Da gähnt die tapferste Gebetsmühle: Das Wohl des einzelnen Tieres hängt nicht von der Größe des Bestandes ab, in dem es steht. Trotz dieser Binsenweisheit wurde auf der Agrarministerkonferenz unter der Überschrift »Tierschutz im Fokus« genau das einmal mehr diskutiert. Die grünen Landwirtschaftsminister wollen eine stärkere Begrenzung der Massentierhaltung voranbringen. Jetzt denken Sie vielleicht: »Na, die Grünen haben ja sowieso eine merkwürdige Vorstellung von Tierschutz. « Viele andere stoßen aber in das gleiche Horn. Jüngstes Beispiel ist die agrarpolitische Sprecherin der CSU-Landesgruppe im Bundestag, Marlene Mortler. Sie hat eine Größenbegrenzung von Tierbeständen angeregt. Man dürfe die Tierhaltung nicht außerlandwirtschaftlichen Investoren überlassen und sie nicht über Tierhaltungsformen und Betriebsgrößen entscheiden lassen, sondern müsse »bäuerliche Familien« stärken – was immer man sich darunter vorstellen soll.

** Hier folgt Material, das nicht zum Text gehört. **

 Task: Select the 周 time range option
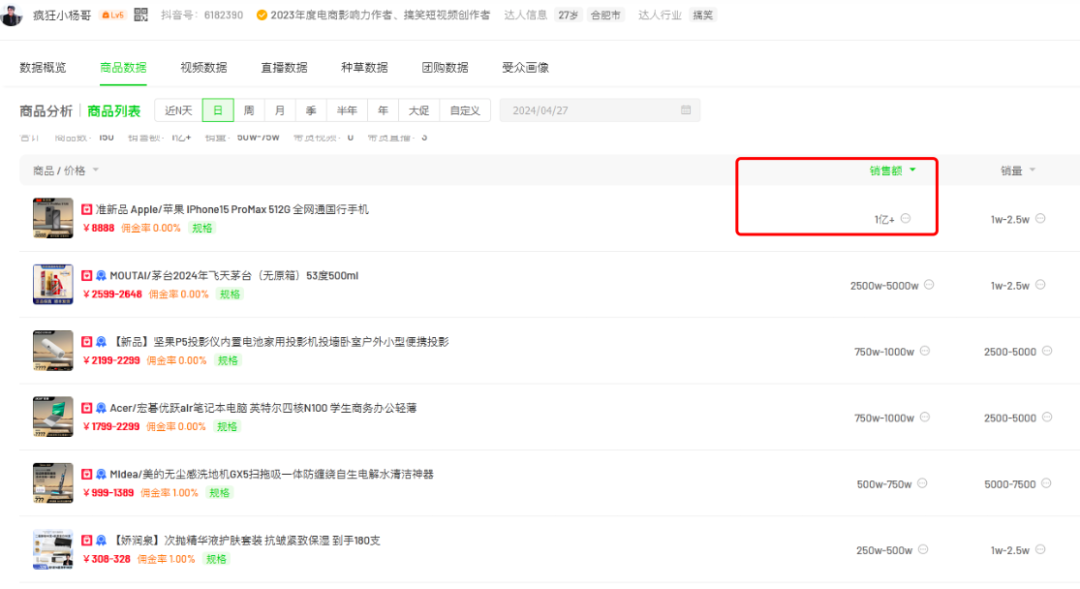(x=248, y=110)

Mit solchen Diskussionen schadet Frau Mortler wohl am allermeisten gerade den Familienbetrieben. Investoren, die in der Tierhaltung ja sowieso nicht so richtig zahlreich sind, haben keine grundsätzlich andere Tierhaltung und auch nicht unbedingt größere Bestände als Familienbetriebe. Und wie soll eine bäuerliche Familie von der Schweinehaltung leben, wenn sie den Betrieb nicht weiterentwickeln darf? Zumal dem einzelnen Schwein mit einem möglichst kleinen Bestand eben überhaupt nicht geholfen ist. Den Tierschutz auszubauen ist ein wirklich wichtiges Anliegen. Aber das wird nichts mit derart mottenkistigen Klischees.